[Opening Provided data section]
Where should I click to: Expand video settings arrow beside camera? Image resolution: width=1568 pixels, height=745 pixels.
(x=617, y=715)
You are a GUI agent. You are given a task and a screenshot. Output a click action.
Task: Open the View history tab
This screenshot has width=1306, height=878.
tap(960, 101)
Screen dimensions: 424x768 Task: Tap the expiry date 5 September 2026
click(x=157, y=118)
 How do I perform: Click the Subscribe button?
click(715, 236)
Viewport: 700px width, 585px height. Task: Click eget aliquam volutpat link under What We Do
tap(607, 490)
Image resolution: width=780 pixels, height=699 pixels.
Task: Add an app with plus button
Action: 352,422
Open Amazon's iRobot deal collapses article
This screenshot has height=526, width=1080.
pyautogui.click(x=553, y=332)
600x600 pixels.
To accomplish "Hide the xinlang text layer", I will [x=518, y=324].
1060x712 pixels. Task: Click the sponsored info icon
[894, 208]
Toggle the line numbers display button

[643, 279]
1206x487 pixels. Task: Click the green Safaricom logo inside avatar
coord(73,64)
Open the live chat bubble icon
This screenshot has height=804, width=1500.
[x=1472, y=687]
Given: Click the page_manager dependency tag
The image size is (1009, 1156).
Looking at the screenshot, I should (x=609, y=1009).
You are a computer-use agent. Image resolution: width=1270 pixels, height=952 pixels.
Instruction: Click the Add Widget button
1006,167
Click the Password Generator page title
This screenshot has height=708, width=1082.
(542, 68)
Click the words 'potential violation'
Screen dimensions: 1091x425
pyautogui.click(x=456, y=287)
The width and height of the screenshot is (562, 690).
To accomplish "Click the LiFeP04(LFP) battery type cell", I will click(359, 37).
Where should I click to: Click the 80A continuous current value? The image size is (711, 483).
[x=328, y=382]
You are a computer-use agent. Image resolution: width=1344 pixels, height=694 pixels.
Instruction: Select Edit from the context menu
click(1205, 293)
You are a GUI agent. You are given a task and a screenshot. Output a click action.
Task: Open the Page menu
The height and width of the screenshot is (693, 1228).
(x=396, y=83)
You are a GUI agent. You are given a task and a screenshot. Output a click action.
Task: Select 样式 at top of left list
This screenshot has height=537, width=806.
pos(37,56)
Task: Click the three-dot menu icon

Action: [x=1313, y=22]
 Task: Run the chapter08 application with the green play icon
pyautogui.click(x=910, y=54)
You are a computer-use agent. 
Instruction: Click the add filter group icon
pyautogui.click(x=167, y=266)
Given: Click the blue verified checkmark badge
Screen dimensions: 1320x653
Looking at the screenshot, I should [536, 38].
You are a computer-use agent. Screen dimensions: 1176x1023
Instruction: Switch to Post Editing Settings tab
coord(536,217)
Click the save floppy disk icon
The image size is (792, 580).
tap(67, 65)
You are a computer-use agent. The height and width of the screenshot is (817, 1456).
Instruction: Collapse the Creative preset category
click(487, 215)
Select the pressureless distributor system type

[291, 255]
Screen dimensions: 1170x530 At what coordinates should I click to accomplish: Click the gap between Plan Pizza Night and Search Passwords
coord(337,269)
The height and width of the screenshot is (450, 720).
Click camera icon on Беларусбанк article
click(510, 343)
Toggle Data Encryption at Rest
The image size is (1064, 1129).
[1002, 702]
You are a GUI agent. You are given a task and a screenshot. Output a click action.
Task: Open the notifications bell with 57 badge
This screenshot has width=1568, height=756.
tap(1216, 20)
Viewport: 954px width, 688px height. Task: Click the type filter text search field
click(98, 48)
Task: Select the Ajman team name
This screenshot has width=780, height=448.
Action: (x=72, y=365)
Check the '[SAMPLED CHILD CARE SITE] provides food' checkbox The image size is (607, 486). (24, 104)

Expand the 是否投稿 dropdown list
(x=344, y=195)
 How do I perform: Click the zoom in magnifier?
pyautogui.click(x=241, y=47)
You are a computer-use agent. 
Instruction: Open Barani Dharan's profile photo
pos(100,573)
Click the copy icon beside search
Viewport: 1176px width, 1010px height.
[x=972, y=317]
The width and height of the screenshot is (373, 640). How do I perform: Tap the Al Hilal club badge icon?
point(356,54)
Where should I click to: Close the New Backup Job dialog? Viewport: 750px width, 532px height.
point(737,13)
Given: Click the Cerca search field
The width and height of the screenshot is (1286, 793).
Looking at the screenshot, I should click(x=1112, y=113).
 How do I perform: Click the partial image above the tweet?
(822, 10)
[Closing Provided data section]
▸ What the task requires
Line by line, copy the records exactly.

▸ Written reply
Where should I click to: Expand video settings arrow beside camera? Image resolution: width=1568 pixels, height=745 pixels.
(x=617, y=715)
You are a GUI agent. You are given a task and a screenshot. Output a click action.
Task: Open the View history tab
This screenshot has width=1306, height=878.
tap(960, 101)
Screen dimensions: 424x768 Task: Tap the expiry date 5 September 2026
click(x=157, y=118)
 How do I perform: Click the Subscribe button?
click(715, 236)
Viewport: 700px width, 585px height. Task: Click eget aliquam volutpat link under What We Do
tap(607, 490)
Image resolution: width=780 pixels, height=699 pixels.
Task: Add an app with plus button
Action: 352,422
Open Amazon's iRobot deal collapses article
This screenshot has height=526, width=1080.
pyautogui.click(x=553, y=332)
600x600 pixels.
To accomplish "Hide the xinlang text layer", I will [x=518, y=324].
1060x712 pixels. Task: Click the sponsored info icon
[894, 208]
Toggle the line numbers display button

[643, 279]
1206x487 pixels. Task: Click the green Safaricom logo inside avatar
coord(73,64)
Open the live chat bubble icon
This screenshot has height=804, width=1500.
[x=1472, y=687]
Given: Click the page_manager dependency tag
The image size is (1009, 1156).
Looking at the screenshot, I should (x=609, y=1009).
You are a computer-use agent. Image resolution: width=1270 pixels, height=952 pixels.
Instruction: Click the Add Widget button
1006,167
Click the Password Generator page title
This screenshot has height=708, width=1082.
(542, 68)
Click the words 'potential violation'
Screen dimensions: 1091x425
pyautogui.click(x=456, y=287)
The width and height of the screenshot is (562, 690).
To accomplish "Click the LiFeP04(LFP) battery type cell", I will click(359, 37).
Where should I click to: Click the 80A continuous current value? The image size is (711, 483).
[x=328, y=382]
You are a computer-use agent. Image resolution: width=1344 pixels, height=694 pixels.
Instruction: Select Edit from the context menu
click(1205, 293)
You are a GUI agent. You are given a task and a screenshot. Output a click action.
Task: Open the Page menu
The height and width of the screenshot is (693, 1228).
(x=396, y=83)
You are a GUI agent. You are given a task and a screenshot. Output a click action.
Task: Select 样式 at top of left list
This screenshot has height=537, width=806.
pos(37,56)
Task: Click the three-dot menu icon

Action: [x=1313, y=22]
 Task: Run the chapter08 application with the green play icon
pyautogui.click(x=910, y=54)
You are a computer-use agent. 
Instruction: Click the add filter group icon
pyautogui.click(x=167, y=266)
Given: Click the blue verified checkmark badge
Screen dimensions: 1320x653
Looking at the screenshot, I should [536, 38].
You are a computer-use agent. Screen dimensions: 1176x1023
Instruction: Switch to Post Editing Settings tab
coord(536,217)
Click the save floppy disk icon
The image size is (792, 580).
tap(67, 65)
You are a computer-use agent. The height and width of the screenshot is (817, 1456).
Instruction: Collapse the Creative preset category
click(487, 215)
Select the pressureless distributor system type

[291, 255]
Screen dimensions: 1170x530 At what coordinates should I click to accomplish: Click the gap between Plan Pizza Night and Search Passwords
coord(337,269)
The height and width of the screenshot is (450, 720).
Click camera icon on Беларусбанк article
click(510, 343)
Toggle Data Encryption at Rest
The image size is (1064, 1129).
[1002, 702]
You are a GUI agent. You are given a task and a screenshot. Output a click action.
Task: Open the notifications bell with 57 badge
This screenshot has width=1568, height=756.
tap(1216, 20)
Viewport: 954px width, 688px height. Task: Click the type filter text search field
click(98, 48)
Task: Select the Ajman team name
This screenshot has width=780, height=448.
Action: (x=72, y=365)
Check the '[SAMPLED CHILD CARE SITE] provides food' checkbox The image size is (607, 486). (24, 104)

Expand the 是否投稿 dropdown list
(x=344, y=195)
 How do I perform: Click the zoom in magnifier?
pyautogui.click(x=241, y=47)
You are a computer-use agent. 
Instruction: Open Barani Dharan's profile photo
pos(100,573)
Click the copy icon beside search
Viewport: 1176px width, 1010px height.
[x=972, y=317]
The width and height of the screenshot is (373, 640). How do I perform: Tap the Al Hilal club badge icon?
point(356,54)
Where should I click to: Close the New Backup Job dialog? Viewport: 750px width, 532px height.
point(737,13)
Given: Click the Cerca search field
The width and height of the screenshot is (1286, 793).
Looking at the screenshot, I should click(x=1112, y=113).
 How do I perform: Click the partial image above the tweet?
(822, 10)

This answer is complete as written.